However, the report also showed estimated weekly gasoline demand at a record high 9.842 million barrels. Brent crude futures ended the session up 1.1 percent, or 58 cents, at $52.36 a barrel after hitting a session low of $51.18. US West Texas Intermediate crude rose 0.9 percent to settle at $49.59 a barrel, after falling to a low of $48.55 earlier in the session.
Strong refinery runs continued to boost demand for crude. Refinery crude runs rose by 123,000 barrels per day last week, EIA data showed. "I would expect the bulls to re-assert control over the market after the initial knee-jerk lower," David Thompson, executive vice president at Powerhouse, an energy-specialized commodities broker in Washington.
"Despite the week-to-week move lower in distillate demand, comparing the rolling four-week average of this year to last, distillate demand is running a whopping 14.5 percent over the same period last year." HollyFrontier Corp said it plans to run its five refineries at or slightly above their combined capacity of 457,000 barrels per day (bpd) in third quarter.

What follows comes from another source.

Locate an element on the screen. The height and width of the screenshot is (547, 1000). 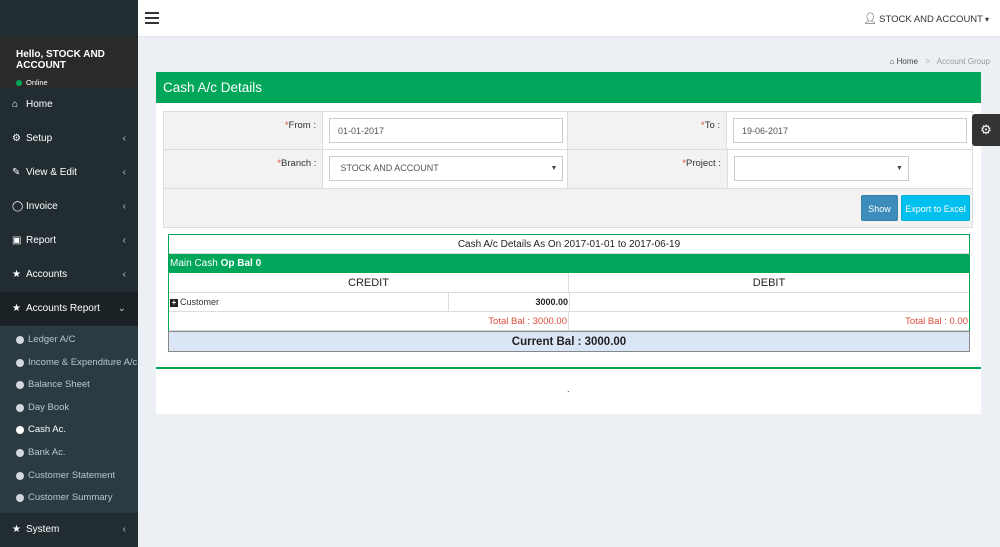
sidebar-item-system: ★ System ‹ is located at coordinates (69, 530).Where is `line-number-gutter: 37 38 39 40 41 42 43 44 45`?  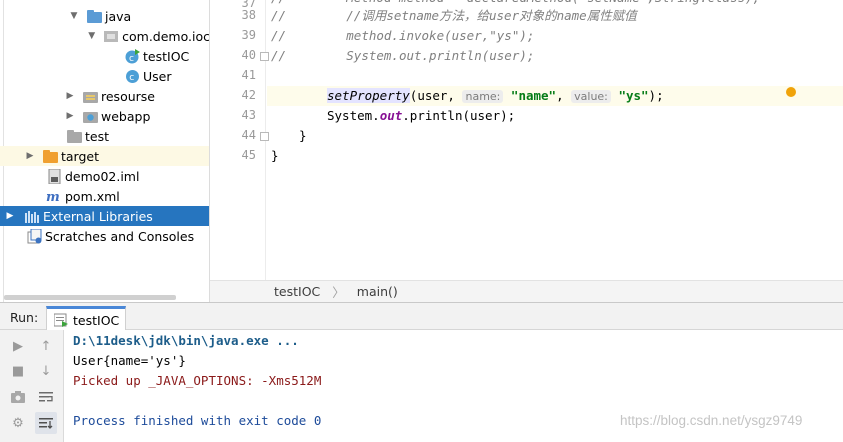
line-number-gutter: 37 38 39 40 41 42 43 44 45 is located at coordinates (240, 140).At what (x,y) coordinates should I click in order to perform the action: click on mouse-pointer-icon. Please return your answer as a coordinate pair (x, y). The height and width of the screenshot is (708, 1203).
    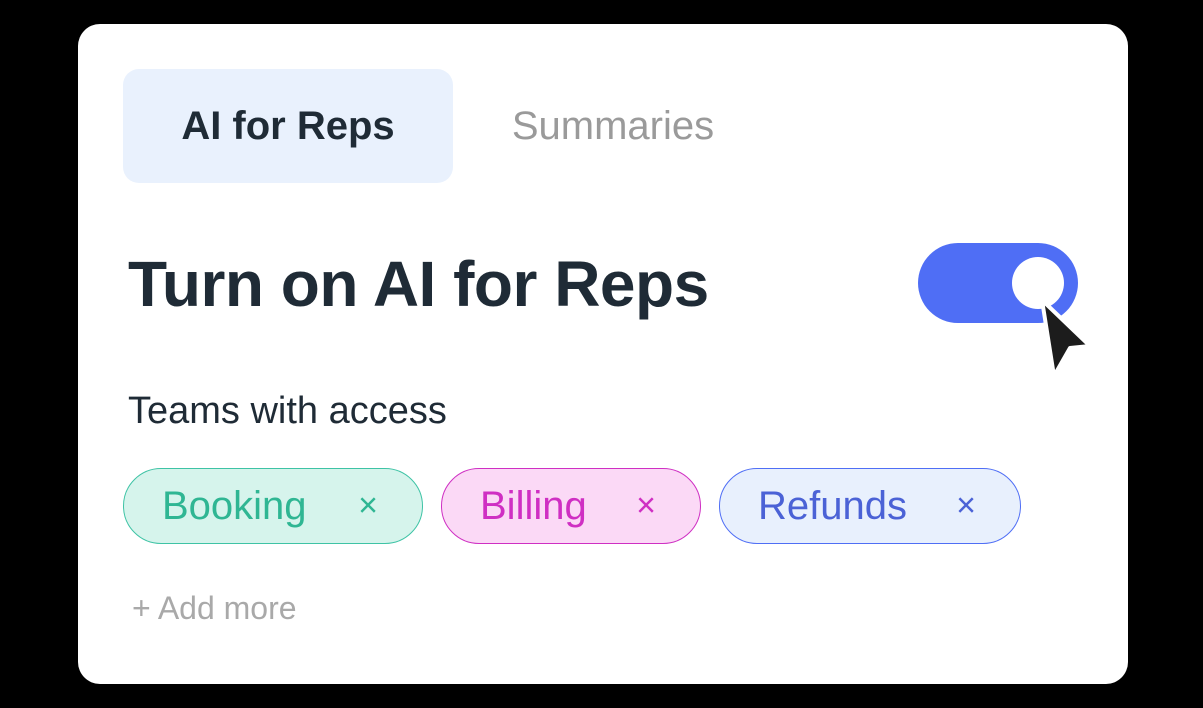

Petromatrix strategist Olivier Jakob said Wednesday's price rise had more to do with technical trading than fundamentals. "We are trading around the 200-day moving average and I think that is where a lot of the action of the last two days has been," Jakob said.
Brent futures fell below their 200-day moving average on Monday, but by Wednesday managed to vault above this trendline, last around $51.84 a barrel. Oil prices fell sharply on Tuesday, and have come under pressure in recent sessions on news top oil producing countries may be boosting output.
Opec oil output rose in July to a 2017 high, a Reuters survey found, led by a further recovery in supply from Libya, one of the countries exempt from a production-cutting deal. Iran's oil exports also increased. Russia's oil output stood at 10.95 million barrels per day (bpd) in July, unchanged for a third month and in line with its pledge to curb production, government data showed on Wednesday.
Energy consultancy Douglas Westwood predicted that the oil market glut will return next year and last until 2021. "Oversupply will actually return in 2018. This is due to the start-up of fields sanctioned prior to the downturn," said Steve Robertson, head of research for global oilfield services at Douglas Westwood.